Nowadays we expect this kind of intense friendship primarily in little girls (and sometimes little boys). In Shakespeare's day, however, relationships like this were prevalent in grown men. And I think that is where our confusion with this play lies. Valentine and Proteus are best friends, but not in a buddy-movie kind of way. They love each other – more than they can or will love anyone else, ever – but they are not gay. Julia and Sylvia are the objects of their sexual attraction, the play's "love interests," but when it comes down to a choice, the protocol of Elizabethan friendship insists that Proteus and Valentine should always choose each other. That is how friendship was supposed to work.
Interestingly, in Shakespeare's play it doesn't (no spoiler beyond that). In other words, it is not just contemporary audiences who don't understand the relationships here – even Shakespeare's original audience would have been befuddled by what they saw onstage. The Two Gentlemen of Verona is confusing, not because Elizabethan relationships were so different from what we experience today, but because love is confusing; friendship is confusing; life is confusing. And when all those elements get tangled together, the confusion, and the comedy, grow exponentially.

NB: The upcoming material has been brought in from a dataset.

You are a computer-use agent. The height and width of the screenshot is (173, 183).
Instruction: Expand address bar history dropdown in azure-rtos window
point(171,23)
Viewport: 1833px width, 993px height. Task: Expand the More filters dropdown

Most people who know me well know that The Two Gentlemen of Verona is the first Shakespeare play I ever saw. I was seven years old, and yet I understood these characters because they had the same complex feelings as me. Obviously, I was far too young to have fallen in love. But it was only a few months after I saw the play that I first met Caitlin and found the friendship that would anchor most of my childhood.
It was difficult for us to navigate around that anchor. We learned to deal with family rules, bullies at school, long separations for summer camp, and the occasional quarrel. But we did it all together. And that's what makes our story a love story: not that we attended each other's weddings, but that we shared everything that led up to them, just like Valentine and Proteus.